▸ **REQUIRED WORK**
Match on the string "agent" in the entries below and return every matching line.

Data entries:
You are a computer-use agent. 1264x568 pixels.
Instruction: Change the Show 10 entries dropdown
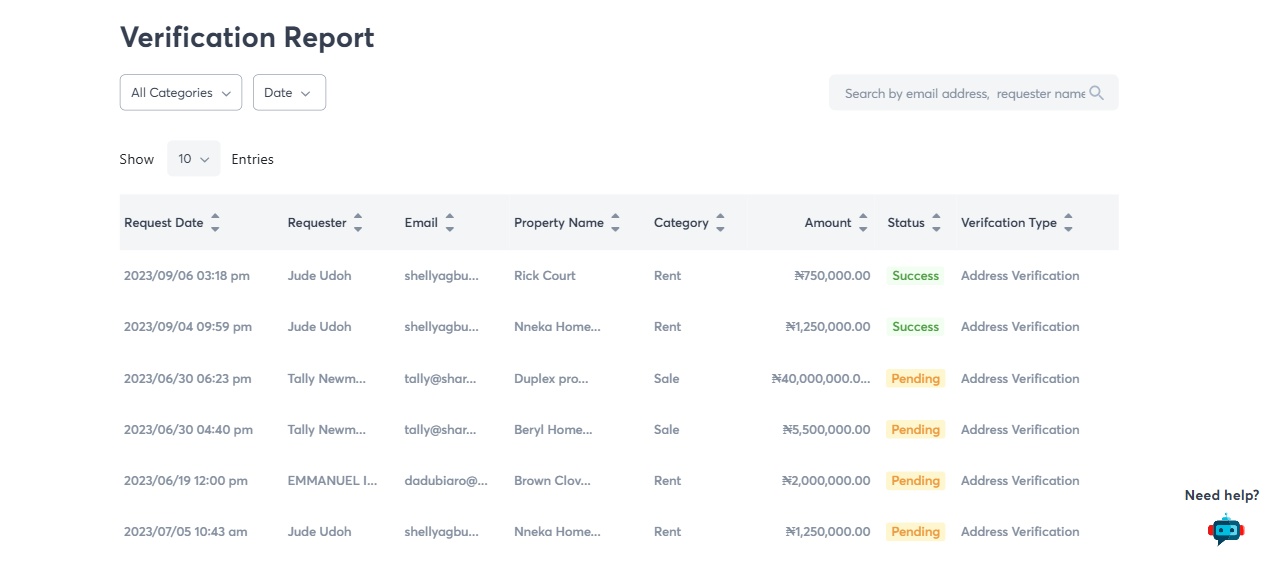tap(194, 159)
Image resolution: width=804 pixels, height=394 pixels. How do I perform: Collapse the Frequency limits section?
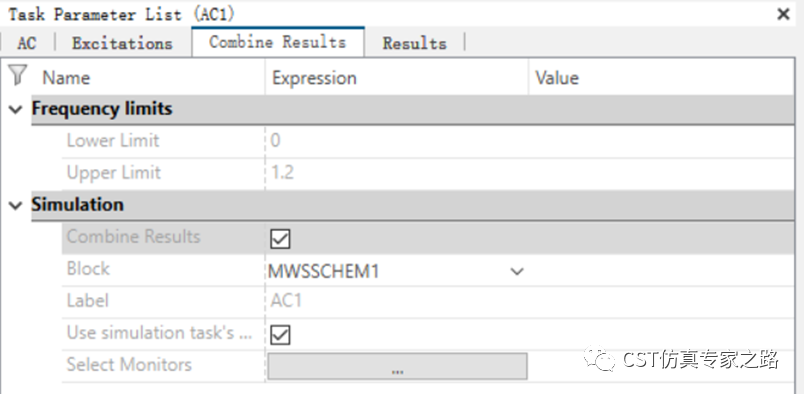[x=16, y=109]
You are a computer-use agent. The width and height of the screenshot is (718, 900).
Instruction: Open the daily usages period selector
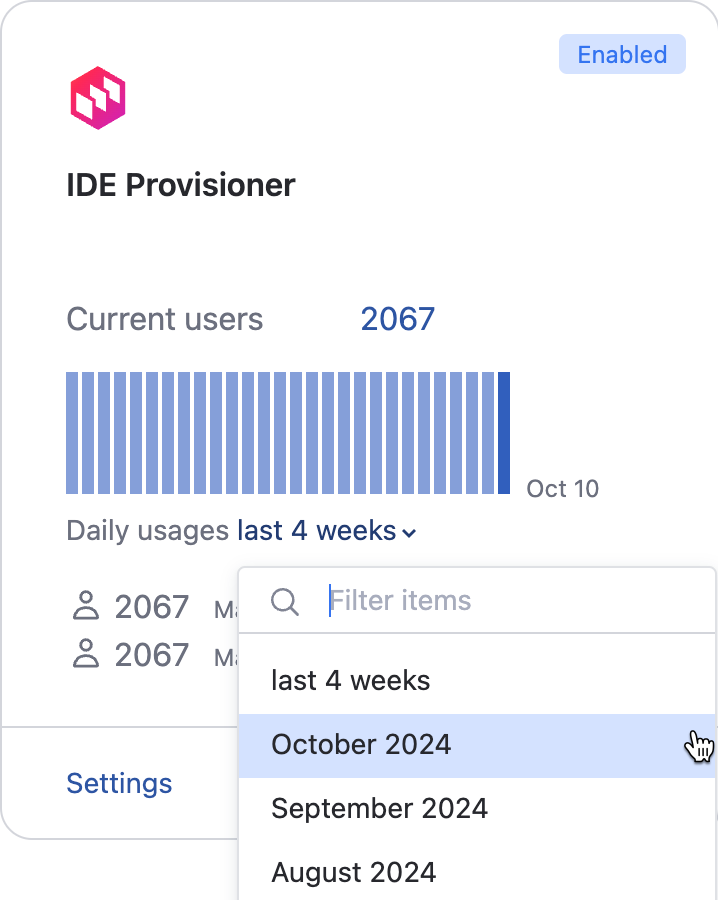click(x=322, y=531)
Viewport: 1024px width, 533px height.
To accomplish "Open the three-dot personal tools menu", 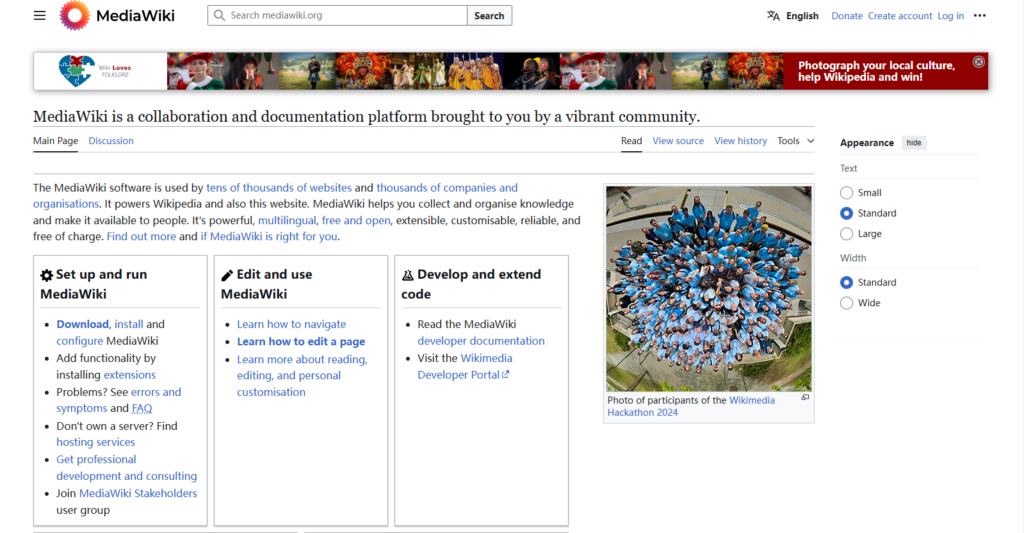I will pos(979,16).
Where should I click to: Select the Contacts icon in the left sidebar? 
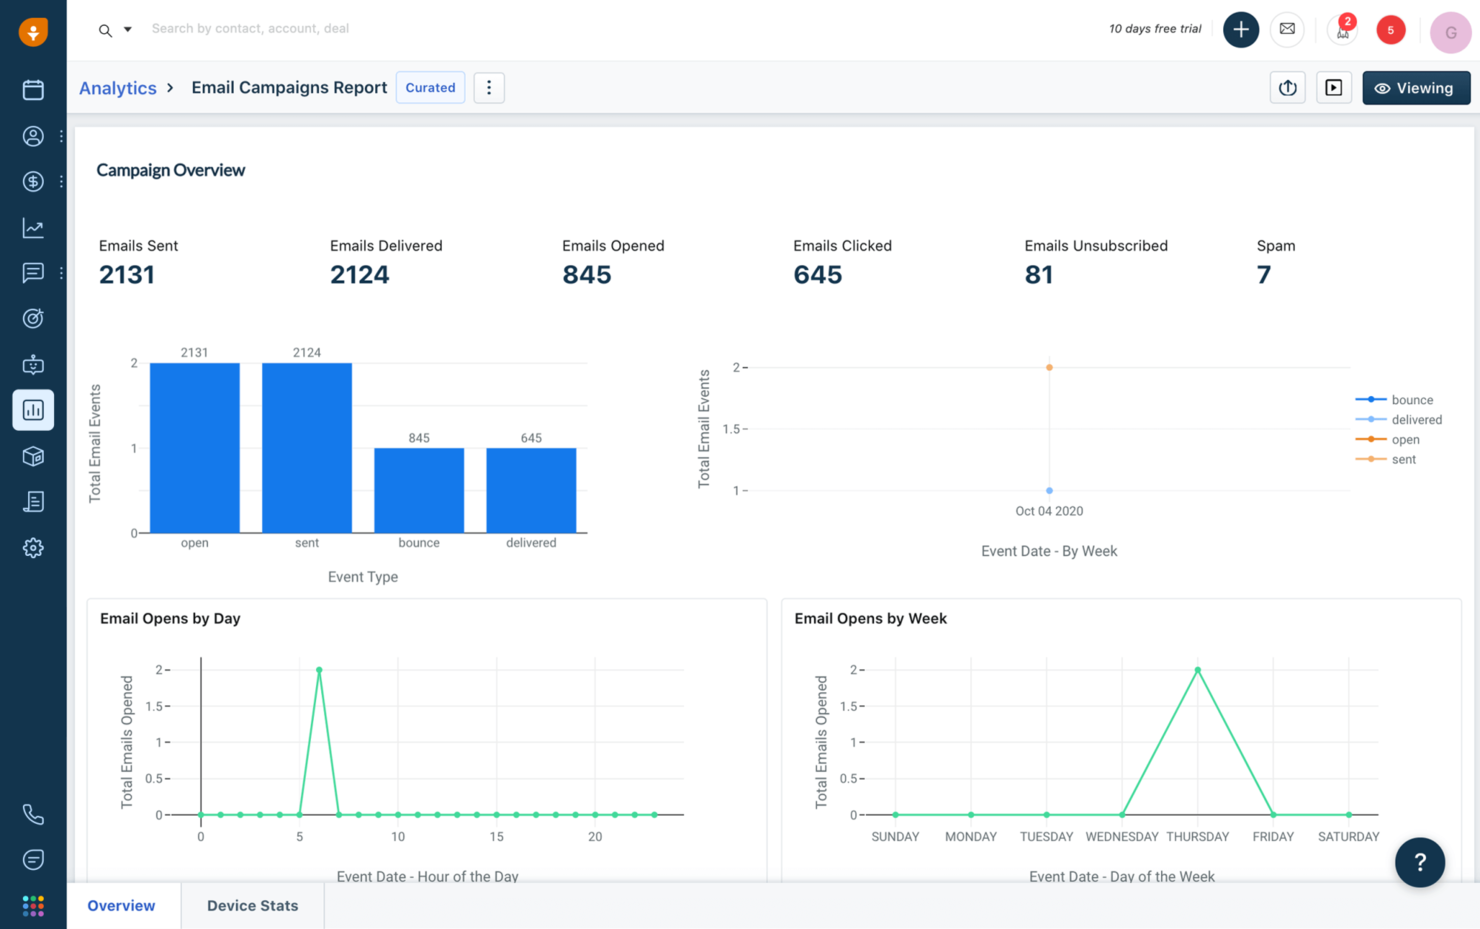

▸ **REPLY**
You are a computer-use agent. 1264x568 pixels.
You are a computer-use agent. The width and height of the screenshot is (718, 900).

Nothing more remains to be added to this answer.